Muito em particular as instituições de tutela e regulação da vida social, das
salas de aula das periferias suburbanas aos gabinetes ministeriais onde se
decidem os rumos do futuro coletivo. Do balanço entre uma e outra atitudes, os
equilíbrios felizmente alcançados pelas atuais democracias ocidentais correm
muitíssimos mais riscos, e riscos com consequências dificilmente reparáveis,
por pressão dos ativistas do que por responsabilidades dos que se limitam a
seguir rotinas quotidianas de gente comum.
A reforçarem-se as tendências
das décadas recentes – cujos sintomas são detetáveis da política às
universidades, da comunicação social às tendências que proliferam nas caixas de
comentários on-line –, é plausível que as nossas sociedades venham a ser bem
mais propensas a agitações sociais e problemáticas do que criativas,
inovadoras, responsáveis e geradoras de riqueza. Não é difícil supor para que
lado pende a racionalidade no funcionamento da vida social e a sustentabilidade
no tempo da eterna ambição de nos aproximarmos da justiça social.
Tornaram-se ainda
lugares-comuns apelos a novas ideias, novas interpretações, novos caminhos,
novas propostas, reformas sustentáveis, reinvenção do que existe. Mas tal só
será viável se sustentado num comprometimento social constante bem mais
orientado pela racionalidade e pela ponderação do que pela emotividade
normativa dos ativismos em voga. Isso porque o que é substantivamente inovador
nas sociedades do conhecimento resulta do trabalho persistente e consistente ao
longo do tempo. Sendo o que está a nascer sempre frágil, para sobreviver e
afirmar-se necessita de proteção inicial e tranquilidade suficiente para
existir e respirar, para se desenvolver com o tempo, para adquirir valor
social, para escapar ao infanticídio da crítica corrosiva, marca do nosso
tempo.
Seria provavelmente mais fácil
um indivíduo comum tornar-se Marx, Darwin, Freud ou Orwell em gerações passadas
do que hoje.
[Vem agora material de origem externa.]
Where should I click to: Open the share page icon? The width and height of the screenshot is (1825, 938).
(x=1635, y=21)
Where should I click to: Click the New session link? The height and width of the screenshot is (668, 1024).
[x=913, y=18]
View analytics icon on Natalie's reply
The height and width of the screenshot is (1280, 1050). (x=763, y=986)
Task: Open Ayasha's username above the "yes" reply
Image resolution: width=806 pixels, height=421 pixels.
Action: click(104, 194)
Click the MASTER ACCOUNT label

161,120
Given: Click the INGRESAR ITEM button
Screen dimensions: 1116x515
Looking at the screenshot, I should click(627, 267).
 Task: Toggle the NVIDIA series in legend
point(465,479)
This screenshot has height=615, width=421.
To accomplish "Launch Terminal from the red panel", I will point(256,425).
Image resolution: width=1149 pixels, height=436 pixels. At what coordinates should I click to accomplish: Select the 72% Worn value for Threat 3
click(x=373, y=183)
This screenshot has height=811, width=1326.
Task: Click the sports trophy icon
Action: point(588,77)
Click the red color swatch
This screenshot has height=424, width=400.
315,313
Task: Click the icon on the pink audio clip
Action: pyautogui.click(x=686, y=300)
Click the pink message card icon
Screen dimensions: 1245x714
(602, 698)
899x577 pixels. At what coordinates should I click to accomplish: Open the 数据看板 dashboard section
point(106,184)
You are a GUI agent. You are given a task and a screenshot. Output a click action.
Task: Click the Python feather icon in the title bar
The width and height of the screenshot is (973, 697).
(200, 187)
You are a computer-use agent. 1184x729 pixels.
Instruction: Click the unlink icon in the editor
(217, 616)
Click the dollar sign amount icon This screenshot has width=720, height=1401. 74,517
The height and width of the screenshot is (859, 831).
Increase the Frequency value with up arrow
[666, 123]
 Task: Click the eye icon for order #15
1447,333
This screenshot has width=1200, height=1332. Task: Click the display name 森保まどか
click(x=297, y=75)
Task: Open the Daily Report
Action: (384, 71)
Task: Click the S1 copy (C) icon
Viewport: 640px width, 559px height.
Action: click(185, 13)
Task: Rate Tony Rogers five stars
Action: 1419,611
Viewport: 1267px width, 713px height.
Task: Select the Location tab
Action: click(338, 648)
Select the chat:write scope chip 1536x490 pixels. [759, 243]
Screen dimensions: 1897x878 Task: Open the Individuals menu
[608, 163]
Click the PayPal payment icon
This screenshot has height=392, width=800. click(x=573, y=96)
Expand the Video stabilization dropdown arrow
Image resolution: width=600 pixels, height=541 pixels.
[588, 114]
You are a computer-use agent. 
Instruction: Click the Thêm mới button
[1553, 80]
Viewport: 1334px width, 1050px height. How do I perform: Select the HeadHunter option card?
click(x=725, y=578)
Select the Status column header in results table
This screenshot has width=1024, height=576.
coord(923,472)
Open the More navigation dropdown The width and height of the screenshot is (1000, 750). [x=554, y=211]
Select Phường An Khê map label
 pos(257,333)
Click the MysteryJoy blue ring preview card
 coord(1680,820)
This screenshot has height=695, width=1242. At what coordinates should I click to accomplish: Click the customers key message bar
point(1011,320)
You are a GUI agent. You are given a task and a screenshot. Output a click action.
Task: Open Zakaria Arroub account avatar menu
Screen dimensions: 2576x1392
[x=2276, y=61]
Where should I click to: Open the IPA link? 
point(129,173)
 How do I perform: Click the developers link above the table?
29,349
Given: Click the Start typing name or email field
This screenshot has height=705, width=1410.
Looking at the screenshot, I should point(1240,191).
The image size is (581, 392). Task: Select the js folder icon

Paradoxalmente, os atuais donos da crítica são os que mais se
queixam de que a atualidade não produz figuras intelectuais, sociais ou
políticas de referência.
A crítica pela crítica, a
crítica pré-formatada, a crítica que se limita ao jogo do contra “na hora”, a
crítica instintiva-emotiva-valorativa, a crítica “ad hominem”, a crítica enquanto
prato principal de qualquer refeição – aquilo que com bonomia se designa por
“crítica política” e que tem modelado atitudes sociais comuns desfavoráveis ao
funcionamento regular de diversas instituições, a começar pelas famílias e
pelas escolas – constitui o paroxismo da corrosão da reinvenção genuína do
sentido da vida social. Uma ideia de política cujo atributo chave seja a
constante visibilidade pública dos seus agentes é hoje um dos produtos tóxicos
das nossas sociedades.
E não é nem a política nem a
democracia em si que vão perdendo a nobreza e o lugar decisivo na
contemporaneidade. A perversão reside na normalidade com que as sociedades
toleram exibicionismos verborreicos dos seus agentes.
Neste mesmo sentido, nas
sociedades contemporâneas, como a portuguesa, a relação cultural difícil com o
silêncio tornou-se também crescentemente contraproducente. O silêncio foi
normativo em séculos de tradições religiosas e, num passado mais recente,
imposto às sociedades por décadas de ditaduras. Mas é tempo de exorcizarmos
essa herança. O caminho é o da legitimação social explícita de certas
instituições para voluntariamente, de acordo com a natureza da sua função,
integrem uma dimensão de ideologia do silêncio na sua cultura institucional que
se traduza no seu funcionamento quotidiano. O que importa é que esse silêncio
se identifique com a introspeção, o pensamento, a reflexão, o tempo necessário
à ponderação daqueles cujas ações e decisões condicionam a vida coletiva. Na
justiça, nas bibliotecas, nas salas de aula, nos hospitais, na vida cívica,
entre outros domínios.
Não é viável qualquer reforma
do sistema político em benefício da qualidade da vida coletiva que desconsidere
este assunto. Até porque, se existe uma dimensão de regressão civilizacional
nas décadas recentes condicionada pelo jogo político, deve-se mais a excessos
do que a ausências.
É tão problemática uma
sociedade (ou uma família, por exemplo) que massifique o silêncio, quanto uma
sociedade permissiva à massificação do ruído. Não é, portanto, o direito ao
ruído que está em causa. No espaço público felizmente que existem núcleos de
sobra monopolizados pelo ruído. A questão é que, descontadas as igrejas, fomos
deixando invadir pelo ruído espaços institucionais para os quais a gestão de
silêncios é fundamental, precisamente os espaços das instituições centrais que
tutelam e regulam a vida social, que modelam de forma massificada atitudes e
comportamentos comuns.
Estando as instituições
políticas no âmago desses processos, contra o lugar-comum de sentido contrário
(basta ver, ouvir ou ler a imprensa de hoje e de todos os dias), não tenho
dúvidas em considerar que o atual Presidente da República, Aníbal Cavaco Silva,
tem sido das mais importantes figuras de referência (ou mesmo a mais importante)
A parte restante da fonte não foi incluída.